Behind the Story - Healy's Cafe, Scenes from In the Hands of Women

Let's take a trip back to the turn of the twentieth century and visit an historic site in Lower Manhattan, the once and later Pete's Tavern. For the interval 1899-1922, it was Healy's Cafe and played an essential role in Hannah's strategy.

Historically, the Tavern has stayed in its original location in Gramercy Park on East 18th Street and Irving Place. Originally the Portman Hotel, it was built in 1864 and ranks as one of NYC's oldest, continuous establishments known for its bar and pub fare. In 1899, one year before the story begins, it was bought by the Healy brothers and renamed.

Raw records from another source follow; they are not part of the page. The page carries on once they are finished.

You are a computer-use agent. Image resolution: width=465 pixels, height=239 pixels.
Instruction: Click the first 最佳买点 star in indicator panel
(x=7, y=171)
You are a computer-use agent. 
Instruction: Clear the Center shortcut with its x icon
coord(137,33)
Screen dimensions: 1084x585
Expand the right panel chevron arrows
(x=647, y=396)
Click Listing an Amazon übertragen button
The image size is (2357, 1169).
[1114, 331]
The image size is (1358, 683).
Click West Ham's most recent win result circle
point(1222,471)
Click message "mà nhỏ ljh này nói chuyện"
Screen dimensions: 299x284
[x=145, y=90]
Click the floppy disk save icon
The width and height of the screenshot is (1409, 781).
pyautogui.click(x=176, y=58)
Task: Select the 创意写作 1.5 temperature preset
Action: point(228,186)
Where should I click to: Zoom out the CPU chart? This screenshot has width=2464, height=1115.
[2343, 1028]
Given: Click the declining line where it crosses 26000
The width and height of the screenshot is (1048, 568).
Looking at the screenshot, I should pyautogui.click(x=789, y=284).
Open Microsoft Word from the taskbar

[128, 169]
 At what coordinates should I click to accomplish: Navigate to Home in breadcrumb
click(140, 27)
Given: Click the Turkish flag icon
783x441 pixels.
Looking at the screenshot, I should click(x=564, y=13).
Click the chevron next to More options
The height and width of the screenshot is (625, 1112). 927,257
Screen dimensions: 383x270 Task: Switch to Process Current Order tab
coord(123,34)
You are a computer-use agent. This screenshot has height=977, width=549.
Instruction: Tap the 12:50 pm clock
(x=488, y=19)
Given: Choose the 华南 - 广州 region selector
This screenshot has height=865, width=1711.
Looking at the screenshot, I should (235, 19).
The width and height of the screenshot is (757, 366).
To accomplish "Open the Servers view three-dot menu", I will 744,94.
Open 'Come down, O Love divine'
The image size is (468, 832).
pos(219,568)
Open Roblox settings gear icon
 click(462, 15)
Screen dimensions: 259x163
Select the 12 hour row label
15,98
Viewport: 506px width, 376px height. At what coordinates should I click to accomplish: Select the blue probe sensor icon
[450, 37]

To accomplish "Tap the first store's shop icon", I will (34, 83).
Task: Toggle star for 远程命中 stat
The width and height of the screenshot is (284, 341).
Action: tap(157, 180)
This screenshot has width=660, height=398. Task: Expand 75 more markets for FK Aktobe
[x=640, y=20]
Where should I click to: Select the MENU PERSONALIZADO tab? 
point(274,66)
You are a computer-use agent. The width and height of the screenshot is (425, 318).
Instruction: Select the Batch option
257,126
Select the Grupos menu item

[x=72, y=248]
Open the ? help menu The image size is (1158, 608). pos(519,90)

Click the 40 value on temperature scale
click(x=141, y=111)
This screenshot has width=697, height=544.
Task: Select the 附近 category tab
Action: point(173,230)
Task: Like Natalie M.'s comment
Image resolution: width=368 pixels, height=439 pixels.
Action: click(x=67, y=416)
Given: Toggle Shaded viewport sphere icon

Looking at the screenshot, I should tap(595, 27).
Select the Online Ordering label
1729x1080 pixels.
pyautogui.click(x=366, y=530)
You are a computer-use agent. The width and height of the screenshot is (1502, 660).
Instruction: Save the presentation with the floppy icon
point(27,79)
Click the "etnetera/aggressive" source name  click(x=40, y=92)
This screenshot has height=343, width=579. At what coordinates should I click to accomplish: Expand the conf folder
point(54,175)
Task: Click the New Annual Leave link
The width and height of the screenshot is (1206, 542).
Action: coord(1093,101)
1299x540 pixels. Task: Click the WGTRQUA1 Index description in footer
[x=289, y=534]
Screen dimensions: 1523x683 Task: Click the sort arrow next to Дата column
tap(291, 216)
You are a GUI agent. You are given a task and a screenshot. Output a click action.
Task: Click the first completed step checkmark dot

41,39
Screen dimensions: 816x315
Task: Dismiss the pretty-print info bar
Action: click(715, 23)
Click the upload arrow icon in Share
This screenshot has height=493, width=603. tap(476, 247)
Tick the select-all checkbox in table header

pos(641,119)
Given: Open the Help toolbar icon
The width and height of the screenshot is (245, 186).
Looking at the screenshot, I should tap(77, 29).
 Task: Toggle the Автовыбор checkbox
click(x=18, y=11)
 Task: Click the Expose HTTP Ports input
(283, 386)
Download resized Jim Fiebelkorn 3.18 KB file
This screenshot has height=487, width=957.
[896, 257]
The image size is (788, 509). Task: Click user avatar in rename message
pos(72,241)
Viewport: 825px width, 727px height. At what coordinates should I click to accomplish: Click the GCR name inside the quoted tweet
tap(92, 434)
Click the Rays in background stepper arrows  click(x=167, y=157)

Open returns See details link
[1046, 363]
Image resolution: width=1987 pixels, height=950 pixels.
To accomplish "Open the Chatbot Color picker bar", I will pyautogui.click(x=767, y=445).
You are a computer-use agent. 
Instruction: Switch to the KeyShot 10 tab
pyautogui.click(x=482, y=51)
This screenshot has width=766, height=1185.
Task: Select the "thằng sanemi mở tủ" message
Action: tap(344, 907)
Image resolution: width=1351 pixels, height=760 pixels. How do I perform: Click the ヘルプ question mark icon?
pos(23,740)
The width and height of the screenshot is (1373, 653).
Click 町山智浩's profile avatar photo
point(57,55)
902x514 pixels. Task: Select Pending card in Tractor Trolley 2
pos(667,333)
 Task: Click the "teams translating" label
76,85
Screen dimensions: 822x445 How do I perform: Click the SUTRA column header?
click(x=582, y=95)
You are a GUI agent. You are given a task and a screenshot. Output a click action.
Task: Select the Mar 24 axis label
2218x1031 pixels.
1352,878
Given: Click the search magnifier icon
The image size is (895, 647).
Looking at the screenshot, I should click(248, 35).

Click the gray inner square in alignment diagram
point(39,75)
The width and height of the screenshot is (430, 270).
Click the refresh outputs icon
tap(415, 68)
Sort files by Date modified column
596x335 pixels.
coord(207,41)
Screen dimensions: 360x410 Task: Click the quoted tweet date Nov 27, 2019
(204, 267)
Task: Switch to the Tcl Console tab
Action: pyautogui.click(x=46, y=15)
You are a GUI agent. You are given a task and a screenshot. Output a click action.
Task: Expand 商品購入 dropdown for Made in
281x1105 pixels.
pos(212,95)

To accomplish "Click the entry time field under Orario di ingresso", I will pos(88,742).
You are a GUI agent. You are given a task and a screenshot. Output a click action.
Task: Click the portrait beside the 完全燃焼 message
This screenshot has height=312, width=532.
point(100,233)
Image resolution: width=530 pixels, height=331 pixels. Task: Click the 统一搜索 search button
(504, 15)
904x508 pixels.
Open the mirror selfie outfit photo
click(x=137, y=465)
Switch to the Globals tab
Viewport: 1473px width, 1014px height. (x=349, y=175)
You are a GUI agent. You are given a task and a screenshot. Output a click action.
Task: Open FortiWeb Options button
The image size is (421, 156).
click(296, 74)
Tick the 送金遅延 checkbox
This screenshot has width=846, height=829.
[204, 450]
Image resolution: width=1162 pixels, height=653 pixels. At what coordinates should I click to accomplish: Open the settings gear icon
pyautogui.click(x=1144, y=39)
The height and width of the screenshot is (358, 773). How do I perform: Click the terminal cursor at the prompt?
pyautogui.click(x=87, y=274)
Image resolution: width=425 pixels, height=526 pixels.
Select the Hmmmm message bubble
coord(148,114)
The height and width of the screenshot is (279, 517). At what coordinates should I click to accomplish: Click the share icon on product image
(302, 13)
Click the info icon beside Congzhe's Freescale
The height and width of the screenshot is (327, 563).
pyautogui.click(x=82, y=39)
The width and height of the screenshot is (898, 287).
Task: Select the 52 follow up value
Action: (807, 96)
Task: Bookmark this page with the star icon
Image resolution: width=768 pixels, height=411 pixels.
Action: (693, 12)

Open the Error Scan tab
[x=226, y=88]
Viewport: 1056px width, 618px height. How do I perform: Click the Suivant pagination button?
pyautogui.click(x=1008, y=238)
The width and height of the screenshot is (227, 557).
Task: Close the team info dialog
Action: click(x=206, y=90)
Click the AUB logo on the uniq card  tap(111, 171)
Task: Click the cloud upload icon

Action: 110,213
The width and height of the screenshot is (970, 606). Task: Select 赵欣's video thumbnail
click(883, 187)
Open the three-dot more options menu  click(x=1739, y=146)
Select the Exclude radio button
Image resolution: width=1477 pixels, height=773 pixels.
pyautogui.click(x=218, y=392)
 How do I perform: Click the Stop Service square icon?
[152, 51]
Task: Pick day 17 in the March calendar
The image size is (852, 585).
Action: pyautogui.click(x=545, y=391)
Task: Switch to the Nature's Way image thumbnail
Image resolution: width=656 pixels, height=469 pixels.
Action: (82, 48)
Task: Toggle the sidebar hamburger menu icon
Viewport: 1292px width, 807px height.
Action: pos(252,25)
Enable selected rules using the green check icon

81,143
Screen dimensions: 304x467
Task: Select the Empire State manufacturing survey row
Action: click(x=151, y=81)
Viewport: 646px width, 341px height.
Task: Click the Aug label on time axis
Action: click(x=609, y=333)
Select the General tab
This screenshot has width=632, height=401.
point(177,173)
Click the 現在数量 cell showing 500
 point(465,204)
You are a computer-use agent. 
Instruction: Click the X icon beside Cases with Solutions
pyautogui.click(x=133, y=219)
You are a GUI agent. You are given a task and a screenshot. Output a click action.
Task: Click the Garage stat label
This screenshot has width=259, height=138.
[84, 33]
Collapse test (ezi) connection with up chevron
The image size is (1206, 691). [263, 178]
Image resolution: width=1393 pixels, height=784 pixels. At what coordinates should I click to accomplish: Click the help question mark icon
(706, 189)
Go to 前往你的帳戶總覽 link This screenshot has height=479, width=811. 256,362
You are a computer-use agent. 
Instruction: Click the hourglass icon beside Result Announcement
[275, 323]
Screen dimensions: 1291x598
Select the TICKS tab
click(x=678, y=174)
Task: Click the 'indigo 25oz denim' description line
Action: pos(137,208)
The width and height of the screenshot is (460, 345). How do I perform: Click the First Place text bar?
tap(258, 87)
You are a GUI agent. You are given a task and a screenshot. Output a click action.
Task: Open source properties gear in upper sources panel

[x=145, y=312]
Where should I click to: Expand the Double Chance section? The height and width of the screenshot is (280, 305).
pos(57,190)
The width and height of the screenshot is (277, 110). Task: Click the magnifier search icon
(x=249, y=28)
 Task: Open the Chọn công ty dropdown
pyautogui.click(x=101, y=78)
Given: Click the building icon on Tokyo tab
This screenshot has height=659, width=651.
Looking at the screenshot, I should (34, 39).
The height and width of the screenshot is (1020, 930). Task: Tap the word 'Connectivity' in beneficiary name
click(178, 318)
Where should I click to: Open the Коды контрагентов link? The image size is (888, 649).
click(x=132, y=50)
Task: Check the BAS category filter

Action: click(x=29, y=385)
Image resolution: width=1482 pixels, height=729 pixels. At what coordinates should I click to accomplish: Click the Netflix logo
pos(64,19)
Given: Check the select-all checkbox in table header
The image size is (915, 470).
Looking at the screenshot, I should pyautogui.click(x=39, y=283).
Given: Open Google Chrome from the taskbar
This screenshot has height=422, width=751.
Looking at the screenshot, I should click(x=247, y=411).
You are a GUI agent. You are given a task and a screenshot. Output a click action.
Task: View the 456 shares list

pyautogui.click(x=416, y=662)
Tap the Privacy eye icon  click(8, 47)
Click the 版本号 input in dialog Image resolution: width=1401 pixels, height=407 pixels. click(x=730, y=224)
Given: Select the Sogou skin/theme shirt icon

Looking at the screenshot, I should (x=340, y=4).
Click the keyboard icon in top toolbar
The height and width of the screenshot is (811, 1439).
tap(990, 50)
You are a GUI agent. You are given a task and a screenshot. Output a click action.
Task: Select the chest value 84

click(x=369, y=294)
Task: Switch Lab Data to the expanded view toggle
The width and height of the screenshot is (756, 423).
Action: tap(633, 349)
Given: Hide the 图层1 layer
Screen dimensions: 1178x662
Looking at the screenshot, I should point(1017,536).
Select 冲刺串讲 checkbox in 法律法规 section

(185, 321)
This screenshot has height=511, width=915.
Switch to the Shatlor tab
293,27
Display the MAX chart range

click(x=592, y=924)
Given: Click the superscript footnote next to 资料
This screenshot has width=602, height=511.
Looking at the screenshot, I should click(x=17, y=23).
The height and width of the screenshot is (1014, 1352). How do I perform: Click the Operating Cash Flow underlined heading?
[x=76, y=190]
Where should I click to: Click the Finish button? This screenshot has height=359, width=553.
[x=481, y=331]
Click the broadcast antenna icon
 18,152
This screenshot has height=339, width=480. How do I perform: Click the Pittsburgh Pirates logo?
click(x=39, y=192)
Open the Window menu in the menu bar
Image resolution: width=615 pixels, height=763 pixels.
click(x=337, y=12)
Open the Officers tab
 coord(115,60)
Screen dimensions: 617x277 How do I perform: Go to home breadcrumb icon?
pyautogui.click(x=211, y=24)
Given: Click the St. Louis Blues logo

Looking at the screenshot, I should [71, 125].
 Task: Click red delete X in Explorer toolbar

The 40-foot rosewood bar is still the original, as well as the tin ceiling and wood floors, lending a timeless feeling. O'Henry, a local regular, sat, writing his famous short story, the Gift of the Maji, during Hannah's years in New York practicing obstetrics. It was in his regular booth that she held her strategy meetings.

It is a well-known legend that Prohibition did not apply to this establishment, set only a few blocks from Tammany Hall, the political epicenter of NYC in the 1920s. Then, Pete's Tavern was disguised as a Florist Shop, with a side entrance, password, and a dummy refrigerator door. Deal-making and drinking did not miss a beat for people in the know.